BEGIN Source text

Blaise Cendrars (1887–1961) is considered as the ultimate writer of adventures and travels in the french literature. Just few people know he was also one of the great adventurers of modern art. Amongst the thousand life stories he has told, the least extraordinary were not those he dedicated to painting, music, cinema, graphic design, ballet, advertising or African art. This well kept secret has remained for years, mostly because Cendrars always preferred the excitement and fire of new beginnings to patient developments.
Each of the twelve sections of the exhibition is tied to one of the successive or parallel lives of Blaise Cendrars: first of all we meet a young writer in the process of learning, tormented and haunted by Symbolism. In order to tell his story of travel and exile, he invented a new lyricism and revolutionised the art of the book with Sonia Delaunay. A prolific poet, his “elastic poems” appeared in avant-garde journals all over Europe. They enter in a dialogue with the works of Chagall, Robert Delaunay, La Fresnaye or Modigliani. Following the trauma of war, in which he enlisted as a volunteer; he returned in 1915 with his right arm amputated. Yet like a phoenix he rose again, this time a “left handed writer”, the prophet of a “profound today” in which the magic of primitive art and the wonders of the modern world coexist.

END Source text
BEGIN Material provided

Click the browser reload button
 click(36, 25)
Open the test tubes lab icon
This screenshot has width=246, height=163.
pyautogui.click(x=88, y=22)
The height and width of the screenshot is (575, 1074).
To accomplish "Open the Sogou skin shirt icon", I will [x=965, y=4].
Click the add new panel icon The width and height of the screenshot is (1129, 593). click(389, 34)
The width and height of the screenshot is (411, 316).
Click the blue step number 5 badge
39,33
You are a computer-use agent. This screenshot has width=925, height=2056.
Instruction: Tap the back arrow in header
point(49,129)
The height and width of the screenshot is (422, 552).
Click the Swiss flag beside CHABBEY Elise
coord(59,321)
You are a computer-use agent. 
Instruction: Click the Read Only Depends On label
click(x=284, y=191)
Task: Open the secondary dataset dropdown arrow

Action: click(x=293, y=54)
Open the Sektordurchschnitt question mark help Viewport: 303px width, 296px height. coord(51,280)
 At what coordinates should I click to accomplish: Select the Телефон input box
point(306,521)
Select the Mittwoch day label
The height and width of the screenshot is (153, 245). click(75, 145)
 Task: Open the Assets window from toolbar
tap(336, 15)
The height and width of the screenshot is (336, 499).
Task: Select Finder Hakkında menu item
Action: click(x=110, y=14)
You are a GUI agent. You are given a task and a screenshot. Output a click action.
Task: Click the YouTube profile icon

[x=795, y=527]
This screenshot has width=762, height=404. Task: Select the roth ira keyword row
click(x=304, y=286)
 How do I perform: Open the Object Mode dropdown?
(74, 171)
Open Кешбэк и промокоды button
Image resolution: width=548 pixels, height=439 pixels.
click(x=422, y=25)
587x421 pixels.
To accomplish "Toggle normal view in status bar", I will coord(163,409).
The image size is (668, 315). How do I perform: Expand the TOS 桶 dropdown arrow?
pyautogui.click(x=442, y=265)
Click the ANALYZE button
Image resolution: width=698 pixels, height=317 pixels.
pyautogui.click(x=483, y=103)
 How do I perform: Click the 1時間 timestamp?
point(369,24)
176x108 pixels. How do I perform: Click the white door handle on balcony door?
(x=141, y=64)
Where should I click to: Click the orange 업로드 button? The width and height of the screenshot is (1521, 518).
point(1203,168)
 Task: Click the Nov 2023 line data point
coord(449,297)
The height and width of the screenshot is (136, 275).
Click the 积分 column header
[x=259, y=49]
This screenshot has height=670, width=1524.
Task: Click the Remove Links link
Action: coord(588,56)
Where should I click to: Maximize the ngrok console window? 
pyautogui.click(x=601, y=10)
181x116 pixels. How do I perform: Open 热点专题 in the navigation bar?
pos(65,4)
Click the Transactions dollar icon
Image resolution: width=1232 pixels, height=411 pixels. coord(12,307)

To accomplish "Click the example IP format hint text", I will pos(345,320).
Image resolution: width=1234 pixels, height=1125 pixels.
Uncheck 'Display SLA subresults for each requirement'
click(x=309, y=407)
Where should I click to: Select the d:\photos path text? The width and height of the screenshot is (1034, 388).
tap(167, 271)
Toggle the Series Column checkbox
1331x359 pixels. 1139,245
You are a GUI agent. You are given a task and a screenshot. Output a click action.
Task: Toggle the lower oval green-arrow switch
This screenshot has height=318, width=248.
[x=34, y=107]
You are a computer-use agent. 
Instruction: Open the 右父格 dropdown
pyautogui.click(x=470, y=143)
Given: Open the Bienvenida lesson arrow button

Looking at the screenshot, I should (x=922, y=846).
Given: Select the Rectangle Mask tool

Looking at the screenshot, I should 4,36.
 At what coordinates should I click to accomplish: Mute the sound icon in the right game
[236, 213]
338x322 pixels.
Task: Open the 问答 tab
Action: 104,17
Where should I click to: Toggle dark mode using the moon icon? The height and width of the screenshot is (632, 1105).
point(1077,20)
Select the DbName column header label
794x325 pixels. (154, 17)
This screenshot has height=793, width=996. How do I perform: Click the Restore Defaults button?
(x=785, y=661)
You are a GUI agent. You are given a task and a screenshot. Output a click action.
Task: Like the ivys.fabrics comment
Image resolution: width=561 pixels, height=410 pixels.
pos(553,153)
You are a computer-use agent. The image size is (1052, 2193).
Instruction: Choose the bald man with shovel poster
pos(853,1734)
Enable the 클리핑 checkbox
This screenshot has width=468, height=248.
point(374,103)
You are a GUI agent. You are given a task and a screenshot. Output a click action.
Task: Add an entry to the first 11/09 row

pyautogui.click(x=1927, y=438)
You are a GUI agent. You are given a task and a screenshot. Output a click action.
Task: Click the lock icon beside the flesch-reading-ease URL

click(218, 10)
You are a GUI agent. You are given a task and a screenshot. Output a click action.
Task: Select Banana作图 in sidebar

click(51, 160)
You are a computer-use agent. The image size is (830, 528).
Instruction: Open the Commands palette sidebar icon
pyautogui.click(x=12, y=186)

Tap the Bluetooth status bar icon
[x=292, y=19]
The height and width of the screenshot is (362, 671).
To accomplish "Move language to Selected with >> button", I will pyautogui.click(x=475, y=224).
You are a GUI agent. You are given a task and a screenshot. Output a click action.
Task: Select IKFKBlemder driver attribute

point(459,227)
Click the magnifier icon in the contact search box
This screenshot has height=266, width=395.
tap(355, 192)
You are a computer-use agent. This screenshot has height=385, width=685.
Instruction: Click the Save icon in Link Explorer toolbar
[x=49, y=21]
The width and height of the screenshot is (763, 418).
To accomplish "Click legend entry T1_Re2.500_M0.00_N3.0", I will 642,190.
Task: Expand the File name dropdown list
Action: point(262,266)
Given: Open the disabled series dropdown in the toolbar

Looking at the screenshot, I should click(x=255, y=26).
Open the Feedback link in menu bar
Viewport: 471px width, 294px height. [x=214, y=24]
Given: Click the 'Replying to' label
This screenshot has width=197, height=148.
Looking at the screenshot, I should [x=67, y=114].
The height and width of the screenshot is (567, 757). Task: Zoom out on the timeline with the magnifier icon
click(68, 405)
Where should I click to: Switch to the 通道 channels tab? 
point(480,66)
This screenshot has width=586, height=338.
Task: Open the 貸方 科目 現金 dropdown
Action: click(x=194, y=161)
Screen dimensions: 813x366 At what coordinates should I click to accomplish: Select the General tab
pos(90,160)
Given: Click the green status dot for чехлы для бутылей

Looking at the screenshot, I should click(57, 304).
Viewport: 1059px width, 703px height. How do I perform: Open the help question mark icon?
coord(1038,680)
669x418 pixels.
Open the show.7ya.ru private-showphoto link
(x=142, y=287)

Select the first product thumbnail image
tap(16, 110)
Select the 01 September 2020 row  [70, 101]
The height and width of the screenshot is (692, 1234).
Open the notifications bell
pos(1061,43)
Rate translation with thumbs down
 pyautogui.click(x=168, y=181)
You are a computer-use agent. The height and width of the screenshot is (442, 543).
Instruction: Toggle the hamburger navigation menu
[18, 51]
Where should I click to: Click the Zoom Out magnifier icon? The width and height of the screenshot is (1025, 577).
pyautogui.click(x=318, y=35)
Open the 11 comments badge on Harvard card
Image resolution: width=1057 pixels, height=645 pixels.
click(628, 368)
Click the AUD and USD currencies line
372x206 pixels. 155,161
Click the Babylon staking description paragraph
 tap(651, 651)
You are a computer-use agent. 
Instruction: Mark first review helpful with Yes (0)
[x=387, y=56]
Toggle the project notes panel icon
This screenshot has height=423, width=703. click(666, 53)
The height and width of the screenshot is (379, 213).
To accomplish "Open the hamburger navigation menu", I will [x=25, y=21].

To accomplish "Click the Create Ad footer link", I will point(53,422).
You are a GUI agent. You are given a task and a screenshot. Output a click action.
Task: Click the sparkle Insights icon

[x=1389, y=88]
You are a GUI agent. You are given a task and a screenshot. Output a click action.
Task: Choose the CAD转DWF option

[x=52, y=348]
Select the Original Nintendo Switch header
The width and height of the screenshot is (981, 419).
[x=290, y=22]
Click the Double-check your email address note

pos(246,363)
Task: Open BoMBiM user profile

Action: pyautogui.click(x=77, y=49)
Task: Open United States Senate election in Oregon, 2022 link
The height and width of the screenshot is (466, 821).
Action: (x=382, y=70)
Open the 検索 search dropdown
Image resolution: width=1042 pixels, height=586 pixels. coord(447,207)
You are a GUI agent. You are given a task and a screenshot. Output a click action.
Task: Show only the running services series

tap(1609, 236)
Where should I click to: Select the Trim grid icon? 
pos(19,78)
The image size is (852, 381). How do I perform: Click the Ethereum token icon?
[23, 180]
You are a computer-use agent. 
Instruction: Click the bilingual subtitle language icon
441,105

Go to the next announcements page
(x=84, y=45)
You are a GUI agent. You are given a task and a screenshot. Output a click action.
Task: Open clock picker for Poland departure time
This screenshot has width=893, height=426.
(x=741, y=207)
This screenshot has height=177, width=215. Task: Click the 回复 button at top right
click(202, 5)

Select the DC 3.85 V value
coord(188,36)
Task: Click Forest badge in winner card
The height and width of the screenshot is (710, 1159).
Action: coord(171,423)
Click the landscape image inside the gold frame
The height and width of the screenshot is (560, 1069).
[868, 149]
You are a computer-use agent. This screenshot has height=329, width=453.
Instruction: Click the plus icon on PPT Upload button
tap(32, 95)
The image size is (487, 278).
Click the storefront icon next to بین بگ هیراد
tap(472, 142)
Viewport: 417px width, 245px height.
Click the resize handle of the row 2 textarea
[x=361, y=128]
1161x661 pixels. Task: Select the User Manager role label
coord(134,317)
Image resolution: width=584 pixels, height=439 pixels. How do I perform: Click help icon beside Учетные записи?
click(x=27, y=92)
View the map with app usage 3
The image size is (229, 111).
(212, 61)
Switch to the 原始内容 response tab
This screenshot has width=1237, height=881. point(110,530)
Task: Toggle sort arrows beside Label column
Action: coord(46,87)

END Material provided

▶ **Exercise brief**
Pick up the exhibition text about Blaise Cendrars after its last sentence and keep writing it.

▶ **Result for this exercise**
Always one to pick up on new trends, Blaise Cendrars became an elusive actor of the art world, a catalyst for talents and ideas that seemed to wait for him alone to bring them out into the light. He dreamt of music with Honegger, Milhaud, Satie and Stravinsky, of cinema with Fernand Léger and Abel Gance, even of advertising and typography with poster designer Cassandre, to a new metamorphosis of the writer into an author of memoirs, transfigured in “the dark room of imagination”.